▶ [Exercise]: For the records below, print every one exactly, with nothing dropped.
#### Material shown
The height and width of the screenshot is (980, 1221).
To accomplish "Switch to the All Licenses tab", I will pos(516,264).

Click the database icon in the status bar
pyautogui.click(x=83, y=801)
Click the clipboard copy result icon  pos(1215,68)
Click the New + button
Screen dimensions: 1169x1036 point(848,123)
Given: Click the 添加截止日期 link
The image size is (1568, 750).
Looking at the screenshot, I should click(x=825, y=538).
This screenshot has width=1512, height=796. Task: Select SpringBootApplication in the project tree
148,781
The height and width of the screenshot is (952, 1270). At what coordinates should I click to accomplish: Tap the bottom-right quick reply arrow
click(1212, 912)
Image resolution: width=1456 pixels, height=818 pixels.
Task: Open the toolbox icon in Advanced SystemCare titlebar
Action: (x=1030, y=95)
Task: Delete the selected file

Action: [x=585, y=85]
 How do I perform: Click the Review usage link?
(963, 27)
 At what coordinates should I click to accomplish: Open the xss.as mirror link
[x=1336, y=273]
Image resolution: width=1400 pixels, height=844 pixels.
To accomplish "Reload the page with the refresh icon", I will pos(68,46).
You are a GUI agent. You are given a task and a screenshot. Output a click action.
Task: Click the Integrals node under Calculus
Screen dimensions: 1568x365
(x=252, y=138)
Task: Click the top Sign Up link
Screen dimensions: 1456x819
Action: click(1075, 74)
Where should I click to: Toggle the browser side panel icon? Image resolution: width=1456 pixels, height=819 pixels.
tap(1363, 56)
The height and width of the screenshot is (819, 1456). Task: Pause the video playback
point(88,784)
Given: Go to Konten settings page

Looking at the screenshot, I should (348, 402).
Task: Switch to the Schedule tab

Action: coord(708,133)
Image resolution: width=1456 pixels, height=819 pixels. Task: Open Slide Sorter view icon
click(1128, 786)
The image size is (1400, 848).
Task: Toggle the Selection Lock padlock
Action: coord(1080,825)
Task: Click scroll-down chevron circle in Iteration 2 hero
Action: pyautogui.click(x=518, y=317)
########
▶ [Written answer]:
The height and width of the screenshot is (980, 1221).
To accomplish "Switch to the All Licenses tab", I will pos(516,264).

Click the database icon in the status bar
pyautogui.click(x=83, y=801)
Click the clipboard copy result icon  pos(1215,68)
Click the New + button
Screen dimensions: 1169x1036 point(848,123)
Given: Click the 添加截止日期 link
The image size is (1568, 750).
Looking at the screenshot, I should click(x=825, y=538).
This screenshot has width=1512, height=796. Task: Select SpringBootApplication in the project tree
148,781
The height and width of the screenshot is (952, 1270). At what coordinates should I click to accomplish: Tap the bottom-right quick reply arrow
click(1212, 912)
Image resolution: width=1456 pixels, height=818 pixels.
Task: Open the toolbox icon in Advanced SystemCare titlebar
Action: (x=1030, y=95)
Task: Delete the selected file

Action: [x=585, y=85]
 How do I perform: Click the Review usage link?
(963, 27)
 At what coordinates should I click to accomplish: Open the xss.as mirror link
[x=1336, y=273]
Image resolution: width=1400 pixels, height=844 pixels.
To accomplish "Reload the page with the refresh icon", I will pos(68,46).
You are a GUI agent. You are given a task and a screenshot. Output a click action.
Task: Click the Integrals node under Calculus
Screen dimensions: 1568x365
(x=252, y=138)
Task: Click the top Sign Up link
Screen dimensions: 1456x819
Action: click(1075, 74)
Where should I click to: Toggle the browser side panel icon? Image resolution: width=1456 pixels, height=819 pixels.
tap(1363, 56)
The height and width of the screenshot is (819, 1456). Task: Pause the video playback
point(88,784)
Given: Go to Konten settings page

Looking at the screenshot, I should (348, 402).
Task: Switch to the Schedule tab

Action: coord(708,133)
Image resolution: width=1456 pixels, height=819 pixels. Task: Open Slide Sorter view icon
click(1128, 786)
The image size is (1400, 848).
Task: Toggle the Selection Lock padlock
Action: coord(1080,825)
Task: Click scroll-down chevron circle in Iteration 2 hero
Action: pyautogui.click(x=518, y=317)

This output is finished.